From 2010 to 2013, Chaslot worked at Google and was tasked to improve YouTube’s recommendation engine, called Up Next. He and his peers worked tirelessly on the algorithm, which was designed to maximize a user’s time on YouTube. After all, the more time spent on YouTube, the more advertisements viewers see. And, like most other ad-supported business models, the more time users spend engaging with the product, the more revenue that is generated.
Since his three-year stint at Google, Chaslot has become openly critical of Up Next. “Having worked on YouTube’s recommendation algorithm, I started investigating and came to the conclusion that the powerful algorithm I helped build plays an active role in the propagation of false information,” he wrote in “How YouTube’s AI Boosts Alternative Facts,” published in 2017 on Medium.
In the piece, Chaslot pointed out how the algorithm has caused conspiracy theories, “alternatives facts” and fake news to circulate around the internet. All it takes is for a user to search one topic that is similar to other video topics and YouTube begins encouraging—even automatically playing—more videos just like it.
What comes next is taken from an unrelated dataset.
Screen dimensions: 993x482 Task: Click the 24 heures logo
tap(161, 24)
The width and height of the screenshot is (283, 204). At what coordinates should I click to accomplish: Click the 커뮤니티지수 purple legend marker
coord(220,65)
But if the user is interested in this type of content, is that a bad thing? YouTube’s recommendation engine caught the attention of journalists from The Guardian and Buzzfeed, among others. In a Buzzfeed article, “We Followed YouTube’s Recommendation Algorithm Down the Rabbit Hole,” staffers conducted their own experiments to see whether their queries would result in recommendations to view questionable content.
In one instance, a search of the term “U.S. House of Representatives” led to a PBS NewsHour video clip. But when the staffer clicked the “Up Next” recommendations, it led to a video featuring an Arizona rancher recalling an incident in which he called the U.S. Border Patrol on an alleged illegal immigrant. That video originally was posted to YouTube by a group that was identified in 2016 as a hate group by the Southern Poverty Law Center.
“Today, recommendation engines are perhaps the biggest threat to societal cohesion on the internet—and, as a result, one of the biggest threats to societal cohesion in the offline world, too,” wrote Renee DiResta for Wired magazine. “The recommendation engines we engage with are broken in ways that have grave consequences: amplified conspiracy theories, gamified news, nonsense infiltrating mainstream discourse, misinformed voters. Recommendation engines have become The Great Polarizer.”
Should a company like Google have a responsibility for Up Next to protect its users from videos that contain content that may be spreading misinformation or is potentially harmful? Apparently, the technology giant believes it should.
In January, just after Buzzfeed released its piece, YouTube published changes intended to improve its recommendations. “We’ll begin reducing recommendations of borderline content and content that could misinform users in harmful ways—such as videos promoting a phony miracle cure for a serious illness, claiming the Earth is flat or making blatantly false claims about historic events like 9/11,” YouTube staff wrote.
So, if Google is taking this stand, should this give us even more pause as we consider what’s right for our own products?
This is a decision that product professionals—and their companies—must make on their own. The case of Google and YouTube is unique; after all, such a popular and widespread product brings more intense scrutiny by the media and public.
We may not face the same kind of scrutiny with our products, and we may not have journalists openly experimenting with and testing our algorithms to explore the potential effect on users. Still, it’s worth considering how our products are designed and asking some important questions:
- Are all features, as designed today, improving users’ lives?
- Is it possible for any features to detract from users’ quality of life?
- Do the metrics being tracked take “quality of user’s life” into account in any way?
- Is the company willing to change a product to promote a user’s well-being, even if it may affect the overall business model?
The case of YouTube and Up Next illustrates how it is possible for software products to work perfectly as designed, yet still lead to unintended consequences. It’s often said that, in serving as a product manager, having customer empathy is a necessary trait—perhaps even the most important trait. If we truly believe that, we should at least consider the role we play in the consequences of our products.